135 Цель всемирно-исторического процесса – «создание общечеловеческой культуры» (тут Бартольд повторяет Я. Буркхардта – ср. Burckhardt J. Gesammelte Werke. IV. Berlin, 1957. S. 190). А потому «только в человеческом мире условия жизни отдельных обществ представляют картину постоянного развития, доступного изменению, только ход жизни определяется постепенным сближением между собой все большего числа отдельных обществ » ( Бартольд В.В. История изучения Востока в Европе и России//Соч. T. IX. С. 208. Курсив мой. – М.Б. ).
136 И этим Бартольд доказал, что и его творчество способно стать многозначным и полиморфным, что и оно есть «серия смелых выкладок» (слова японского ученого Jukawa; цит. по: Levinson М.Е. The Emperor’s New Suit, or the Scientific Method Exposed //Journal of Creative Behavior. 1978, 12. P. 105), что и он принадлежит к стану «великих орлов науки», могущих смело перелетать из одной плоскости в другую, от конвенционально-логического мышления к Воображению, что, следовательно, он отделил себя от тех ученых, которые скорее готовы увидеть «новое платье короля», чем подвергнуть сомнению миф о научном методе (Там же.
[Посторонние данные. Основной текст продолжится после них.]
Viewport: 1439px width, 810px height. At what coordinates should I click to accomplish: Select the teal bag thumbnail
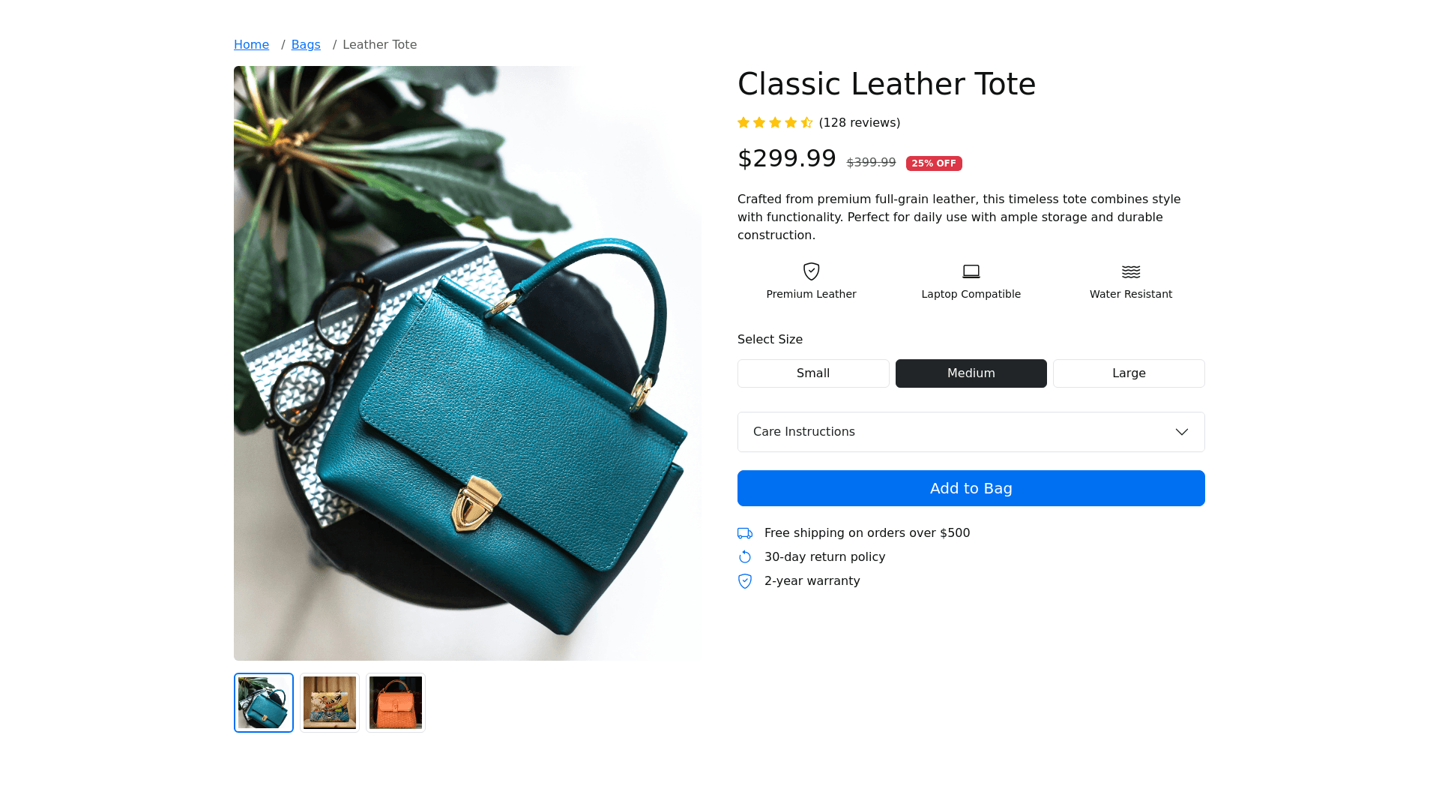point(264,703)

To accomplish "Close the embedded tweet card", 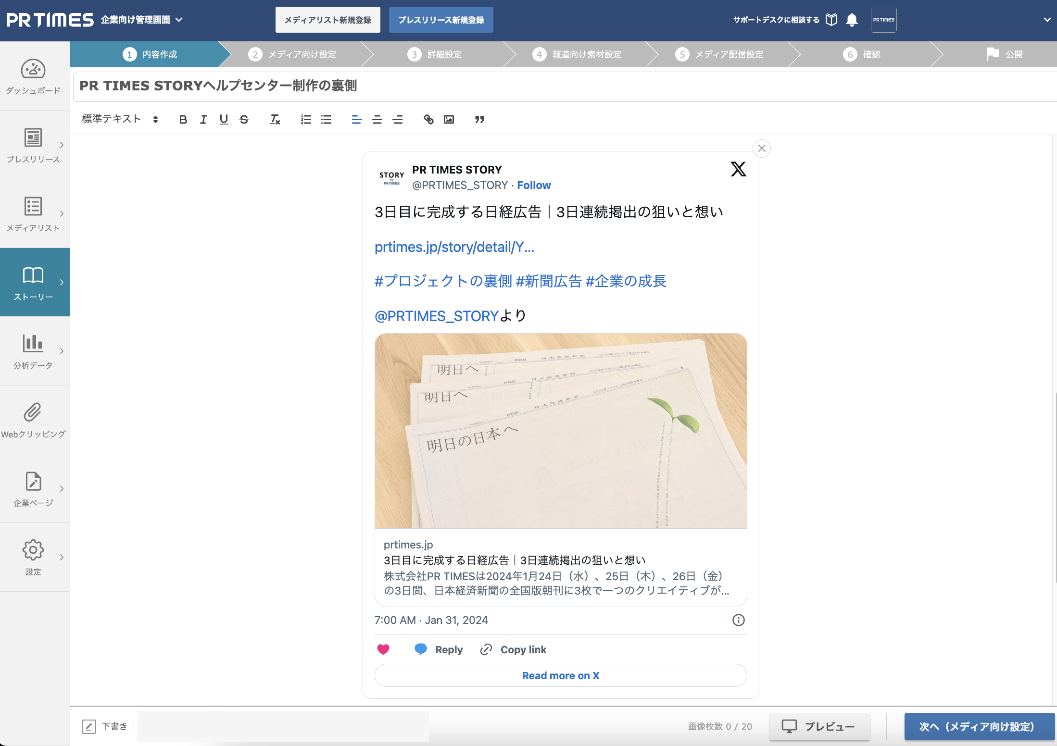I will click(x=762, y=148).
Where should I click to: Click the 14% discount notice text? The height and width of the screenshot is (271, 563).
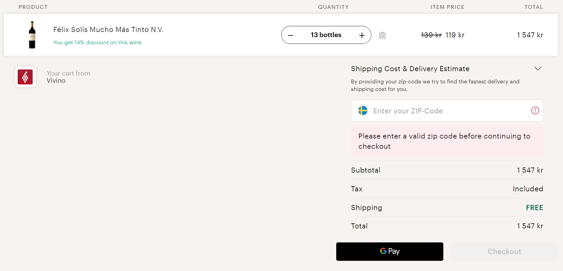97,43
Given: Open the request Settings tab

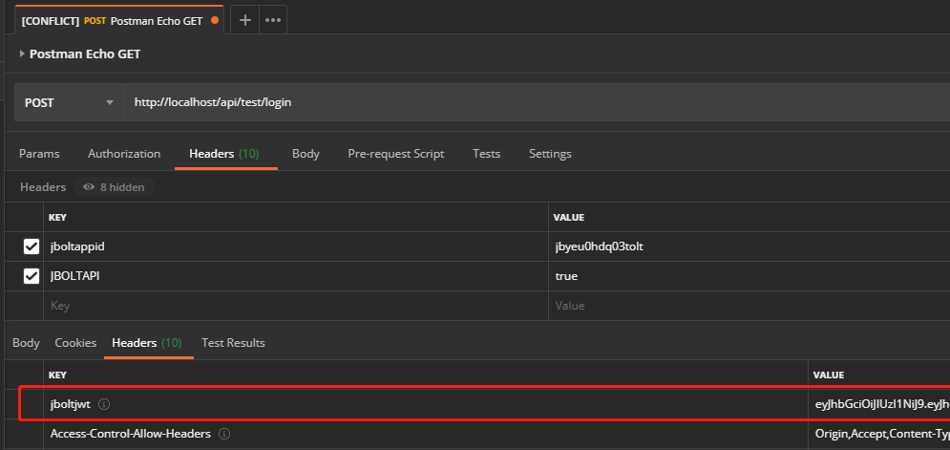Looking at the screenshot, I should pos(550,154).
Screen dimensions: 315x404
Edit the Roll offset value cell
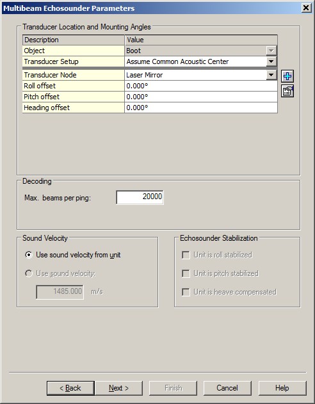[201, 86]
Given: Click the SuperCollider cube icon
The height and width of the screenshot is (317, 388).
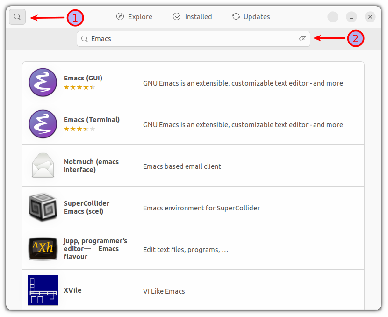Looking at the screenshot, I should (43, 207).
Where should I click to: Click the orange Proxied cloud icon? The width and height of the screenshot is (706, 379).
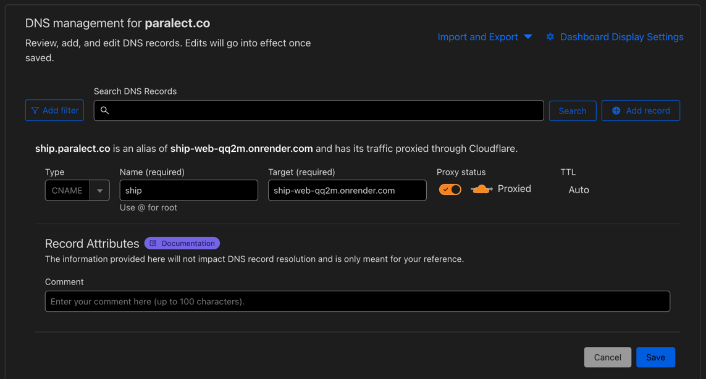(481, 189)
С. 106).
137 Если и Сергея Ольденбурга считать принадлежащим к той же, что и Бартольд, группе «маргиналов», то его – уже цитированные мною в главе
о Розене – слова о том, что поскольку свершилась социалистическая революция, то вообще навсегда исчезает дихотомия Восток/Запад, надо рассматривать как совершенно закономерное – и даже достигшее своего потолка – проявление описываемой здесь тенденции (вполне, конечно, и в чисто формальном плане удовлетворявшей стратегическим лозунгам «пролетарского интернационализма»).